閉まっている戸や窓に念動力を込めて内外を隔絶する事は可能ですが、あの重たい戸を浮かばせ、再びレール上にきちんと嵌め込むだなんて……そんな精密な重労働など、私の今のテレキネシス技術では不可能です。
仮に肉体があろうとも、おそらく成し遂げられません。か弱い乙女単独には荷が勝ち過ぎます。何故、彼女はあの細腕であっさり戸を外せたのでしょう?
「これでよし。退路はしっかり確保しとかないと」
そもそもにして……彼女は何者? 何が目的でこの廃墟に? 先ほどの『当たり』という呟きが意味する事とは?
現状、何も分かりません。
分かっている事は彼女が可憐で、おっぱいも大きくて、なおかつお尻のボリュームも中々なモノである事くらい。
ビーティフルにして、パワフルにして、ミステリアス。
一層、心惹かれます。
端的に言って、しゅき。
是が非でも『ひゃぅぅぅ!』やら『はわわーっ!?』と泣かせたり、もしくは『あくぅん♡』などと鳴かせたいものです。

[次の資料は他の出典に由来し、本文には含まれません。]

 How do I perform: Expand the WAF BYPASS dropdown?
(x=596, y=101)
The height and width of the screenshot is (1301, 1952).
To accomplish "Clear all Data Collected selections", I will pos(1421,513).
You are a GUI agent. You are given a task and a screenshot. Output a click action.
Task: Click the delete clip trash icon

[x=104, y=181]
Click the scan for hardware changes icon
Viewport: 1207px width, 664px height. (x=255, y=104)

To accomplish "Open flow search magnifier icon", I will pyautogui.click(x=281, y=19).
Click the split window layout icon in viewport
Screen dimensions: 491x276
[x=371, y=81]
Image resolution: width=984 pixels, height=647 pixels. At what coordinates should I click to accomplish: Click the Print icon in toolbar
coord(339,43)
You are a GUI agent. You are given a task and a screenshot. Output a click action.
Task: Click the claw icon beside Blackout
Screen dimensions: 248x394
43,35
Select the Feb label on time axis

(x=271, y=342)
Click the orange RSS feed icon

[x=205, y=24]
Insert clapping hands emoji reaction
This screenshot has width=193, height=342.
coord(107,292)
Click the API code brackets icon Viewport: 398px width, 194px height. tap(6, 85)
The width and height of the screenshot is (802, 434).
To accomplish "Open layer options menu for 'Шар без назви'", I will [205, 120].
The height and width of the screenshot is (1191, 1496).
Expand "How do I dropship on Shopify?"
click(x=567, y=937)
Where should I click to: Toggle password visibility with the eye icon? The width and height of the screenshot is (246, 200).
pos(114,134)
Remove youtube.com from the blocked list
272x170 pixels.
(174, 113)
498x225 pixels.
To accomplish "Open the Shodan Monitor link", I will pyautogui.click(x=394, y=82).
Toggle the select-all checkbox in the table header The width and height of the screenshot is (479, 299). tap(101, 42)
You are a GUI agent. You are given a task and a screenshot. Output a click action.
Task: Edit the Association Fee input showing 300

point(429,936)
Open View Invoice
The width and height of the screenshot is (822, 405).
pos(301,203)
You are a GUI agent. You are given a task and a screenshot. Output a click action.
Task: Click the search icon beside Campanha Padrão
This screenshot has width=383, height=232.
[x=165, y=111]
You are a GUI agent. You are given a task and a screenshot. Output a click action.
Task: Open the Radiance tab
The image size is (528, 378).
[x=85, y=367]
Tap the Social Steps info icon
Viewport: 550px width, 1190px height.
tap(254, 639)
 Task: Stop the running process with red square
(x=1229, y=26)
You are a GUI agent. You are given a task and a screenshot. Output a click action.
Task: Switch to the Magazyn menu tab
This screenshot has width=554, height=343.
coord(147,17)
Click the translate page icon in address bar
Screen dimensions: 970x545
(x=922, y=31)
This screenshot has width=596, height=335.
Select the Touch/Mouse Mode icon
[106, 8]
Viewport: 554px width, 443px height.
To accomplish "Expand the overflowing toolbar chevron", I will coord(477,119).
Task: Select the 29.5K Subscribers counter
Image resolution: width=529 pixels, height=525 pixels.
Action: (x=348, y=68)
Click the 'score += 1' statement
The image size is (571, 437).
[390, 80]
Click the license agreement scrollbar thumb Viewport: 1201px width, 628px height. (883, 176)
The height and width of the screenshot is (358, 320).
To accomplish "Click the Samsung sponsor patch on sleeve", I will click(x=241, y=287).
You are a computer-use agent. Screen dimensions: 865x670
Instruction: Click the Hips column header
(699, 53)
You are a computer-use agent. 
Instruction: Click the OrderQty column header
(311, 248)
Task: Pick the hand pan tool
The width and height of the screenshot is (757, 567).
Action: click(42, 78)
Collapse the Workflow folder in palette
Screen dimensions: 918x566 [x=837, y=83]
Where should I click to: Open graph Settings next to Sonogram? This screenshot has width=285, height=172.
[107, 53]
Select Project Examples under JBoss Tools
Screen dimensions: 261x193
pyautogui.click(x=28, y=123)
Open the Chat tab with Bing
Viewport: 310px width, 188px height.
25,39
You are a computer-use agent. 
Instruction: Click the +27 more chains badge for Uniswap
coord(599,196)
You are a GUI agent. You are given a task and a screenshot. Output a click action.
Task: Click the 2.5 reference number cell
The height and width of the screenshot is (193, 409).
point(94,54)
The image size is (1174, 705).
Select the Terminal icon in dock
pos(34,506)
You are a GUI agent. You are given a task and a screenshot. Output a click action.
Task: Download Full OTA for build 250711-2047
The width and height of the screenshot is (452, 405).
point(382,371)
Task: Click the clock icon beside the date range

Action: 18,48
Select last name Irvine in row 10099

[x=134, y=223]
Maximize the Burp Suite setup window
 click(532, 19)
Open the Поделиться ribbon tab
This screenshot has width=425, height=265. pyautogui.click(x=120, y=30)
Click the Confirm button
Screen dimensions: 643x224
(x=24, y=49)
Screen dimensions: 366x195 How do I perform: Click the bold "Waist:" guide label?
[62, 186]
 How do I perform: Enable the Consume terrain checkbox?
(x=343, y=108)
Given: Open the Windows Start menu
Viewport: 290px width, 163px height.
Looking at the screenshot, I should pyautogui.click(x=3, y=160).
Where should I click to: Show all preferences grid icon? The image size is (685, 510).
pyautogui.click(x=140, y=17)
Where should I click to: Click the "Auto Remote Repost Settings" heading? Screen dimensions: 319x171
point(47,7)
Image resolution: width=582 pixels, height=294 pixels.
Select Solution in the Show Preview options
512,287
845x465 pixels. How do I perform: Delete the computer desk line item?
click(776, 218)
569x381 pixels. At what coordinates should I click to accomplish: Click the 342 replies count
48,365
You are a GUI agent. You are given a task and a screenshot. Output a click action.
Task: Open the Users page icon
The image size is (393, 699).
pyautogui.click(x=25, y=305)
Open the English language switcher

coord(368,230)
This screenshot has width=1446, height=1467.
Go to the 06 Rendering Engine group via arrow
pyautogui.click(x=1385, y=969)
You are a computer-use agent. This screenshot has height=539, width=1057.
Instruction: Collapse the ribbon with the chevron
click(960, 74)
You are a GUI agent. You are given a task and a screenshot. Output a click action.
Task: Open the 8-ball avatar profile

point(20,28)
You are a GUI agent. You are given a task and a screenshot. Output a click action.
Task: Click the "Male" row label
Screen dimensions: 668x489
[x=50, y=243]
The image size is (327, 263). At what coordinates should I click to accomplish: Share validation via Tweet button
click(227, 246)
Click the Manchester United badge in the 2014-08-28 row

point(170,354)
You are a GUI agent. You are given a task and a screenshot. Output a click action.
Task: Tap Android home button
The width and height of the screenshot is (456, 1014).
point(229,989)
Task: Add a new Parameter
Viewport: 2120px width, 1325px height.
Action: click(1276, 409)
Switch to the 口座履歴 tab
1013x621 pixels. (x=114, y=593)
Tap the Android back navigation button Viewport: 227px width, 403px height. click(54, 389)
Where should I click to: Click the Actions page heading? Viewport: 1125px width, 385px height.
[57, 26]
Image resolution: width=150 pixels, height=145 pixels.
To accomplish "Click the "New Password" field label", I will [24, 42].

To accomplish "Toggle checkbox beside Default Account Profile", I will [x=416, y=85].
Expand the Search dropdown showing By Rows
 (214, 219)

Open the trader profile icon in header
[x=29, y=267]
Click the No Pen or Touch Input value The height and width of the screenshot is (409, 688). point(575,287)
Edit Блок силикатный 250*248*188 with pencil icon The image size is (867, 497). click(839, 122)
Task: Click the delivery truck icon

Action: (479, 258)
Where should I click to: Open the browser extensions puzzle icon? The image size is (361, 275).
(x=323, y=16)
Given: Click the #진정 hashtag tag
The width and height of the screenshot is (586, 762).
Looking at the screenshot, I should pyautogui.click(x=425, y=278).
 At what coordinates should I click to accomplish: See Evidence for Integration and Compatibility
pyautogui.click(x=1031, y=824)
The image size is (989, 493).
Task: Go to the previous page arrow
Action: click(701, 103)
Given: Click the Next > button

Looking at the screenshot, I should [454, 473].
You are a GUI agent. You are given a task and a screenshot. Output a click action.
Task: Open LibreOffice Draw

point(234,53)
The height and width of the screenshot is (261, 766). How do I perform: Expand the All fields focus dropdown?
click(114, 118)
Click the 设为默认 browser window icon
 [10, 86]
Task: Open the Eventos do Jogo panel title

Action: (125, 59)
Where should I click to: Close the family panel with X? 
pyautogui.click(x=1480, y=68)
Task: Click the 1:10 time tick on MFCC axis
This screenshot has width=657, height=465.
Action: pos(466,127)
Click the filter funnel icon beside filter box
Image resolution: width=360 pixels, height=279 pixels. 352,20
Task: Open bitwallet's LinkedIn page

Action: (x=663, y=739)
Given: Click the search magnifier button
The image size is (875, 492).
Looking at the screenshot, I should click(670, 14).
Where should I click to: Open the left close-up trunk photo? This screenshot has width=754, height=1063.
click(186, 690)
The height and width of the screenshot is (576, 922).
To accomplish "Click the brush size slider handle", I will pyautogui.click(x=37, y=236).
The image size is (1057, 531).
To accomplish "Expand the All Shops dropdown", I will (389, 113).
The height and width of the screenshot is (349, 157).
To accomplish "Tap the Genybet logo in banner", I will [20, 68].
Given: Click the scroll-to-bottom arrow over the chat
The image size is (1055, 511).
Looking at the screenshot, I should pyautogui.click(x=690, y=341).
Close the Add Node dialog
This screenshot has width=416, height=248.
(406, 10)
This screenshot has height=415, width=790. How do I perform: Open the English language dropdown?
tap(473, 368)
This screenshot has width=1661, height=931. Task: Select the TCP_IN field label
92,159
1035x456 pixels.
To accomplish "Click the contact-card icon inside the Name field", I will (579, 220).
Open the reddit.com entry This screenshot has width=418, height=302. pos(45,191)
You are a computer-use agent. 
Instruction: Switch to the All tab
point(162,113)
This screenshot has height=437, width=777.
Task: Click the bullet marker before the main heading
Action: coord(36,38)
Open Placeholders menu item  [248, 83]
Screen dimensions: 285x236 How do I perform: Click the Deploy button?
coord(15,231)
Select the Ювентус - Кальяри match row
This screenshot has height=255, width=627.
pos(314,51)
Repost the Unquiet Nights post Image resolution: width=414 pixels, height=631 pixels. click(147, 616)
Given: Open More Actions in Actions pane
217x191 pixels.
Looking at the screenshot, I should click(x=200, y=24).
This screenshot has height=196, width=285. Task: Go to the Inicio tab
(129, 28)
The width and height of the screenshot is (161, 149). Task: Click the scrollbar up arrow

(よく分からない手強い獲物、大いに結構。攻略が難しいキャラほど愛着だって増すものです。いいでしょう。私もより気を引き締めて、貴女と対峙いたします)
出だしから予想外の展開ですが、ここは事前の筋書き通りにこけしの頭部を落とし、彼女の足元に向けて転がす事にします。
ここには何かがいる。
姿の見えない何者かがいる。
どうやら一筋縄ではいかないようだ。
そう伝えてあげましょう。ある種の宣戦布告です。
怖がりな女の子であれば即時撤退を選択するに違いない出来事ですが、彼女はきっと逃げません。
私という地縛霊が実在しているのです。オカルトな現象に対応する専門家が存在していても、何らおかしくはありません。
初めてのお客様がこちらを討ち滅ぼす力を持っているかもしれない、ゴーストバスター。
私は運が悪いのでしょうか?
いいえ、本当に運が悪ければ、麗しさなど微塵もない仙人じみた老翁に『喝!』やら『破!』と怒鳴られ、強制的に成仏させられていたはず。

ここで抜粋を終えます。